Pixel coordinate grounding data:

* * * *

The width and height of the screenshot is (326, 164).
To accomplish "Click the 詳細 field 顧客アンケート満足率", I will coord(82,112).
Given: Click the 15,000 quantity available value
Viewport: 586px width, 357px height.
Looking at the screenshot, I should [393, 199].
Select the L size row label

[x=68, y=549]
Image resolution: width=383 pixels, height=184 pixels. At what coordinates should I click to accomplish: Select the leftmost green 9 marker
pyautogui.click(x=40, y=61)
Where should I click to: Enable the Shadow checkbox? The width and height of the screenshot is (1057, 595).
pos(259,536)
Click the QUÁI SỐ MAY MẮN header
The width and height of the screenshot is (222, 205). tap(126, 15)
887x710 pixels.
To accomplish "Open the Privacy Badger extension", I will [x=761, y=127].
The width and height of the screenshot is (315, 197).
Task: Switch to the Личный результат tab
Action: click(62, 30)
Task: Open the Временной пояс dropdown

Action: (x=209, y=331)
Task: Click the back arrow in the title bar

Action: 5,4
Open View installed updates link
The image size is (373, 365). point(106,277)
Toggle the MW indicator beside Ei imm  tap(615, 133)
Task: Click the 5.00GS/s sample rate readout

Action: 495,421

* * * *

# PROBLEM REQUIREMENTS
Write out the records shown above, exactly as they appear.

# PROBLEM SOLUTION
The width and height of the screenshot is (326, 164).
To accomplish "Click the 詳細 field 顧客アンケート満足率", I will coord(82,112).
Given: Click the 15,000 quantity available value
Viewport: 586px width, 357px height.
Looking at the screenshot, I should [393, 199].
Select the L size row label

[x=68, y=549]
Image resolution: width=383 pixels, height=184 pixels. At what coordinates should I click to accomplish: Select the leftmost green 9 marker
pyautogui.click(x=40, y=61)
Where should I click to: Enable the Shadow checkbox? The width and height of the screenshot is (1057, 595).
pos(259,536)
Click the QUÁI SỐ MAY MẮN header
The width and height of the screenshot is (222, 205). tap(126, 15)
887x710 pixels.
To accomplish "Open the Privacy Badger extension", I will [x=761, y=127].
The width and height of the screenshot is (315, 197).
Task: Switch to the Личный результат tab
Action: click(62, 30)
Task: Open the Временной пояс dropdown

Action: (x=209, y=331)
Task: Click the back arrow in the title bar

Action: 5,4
Open View installed updates link
The image size is (373, 365). point(106,277)
Toggle the MW indicator beside Ei imm  tap(615, 133)
Task: Click the 5.00GS/s sample rate readout

Action: 495,421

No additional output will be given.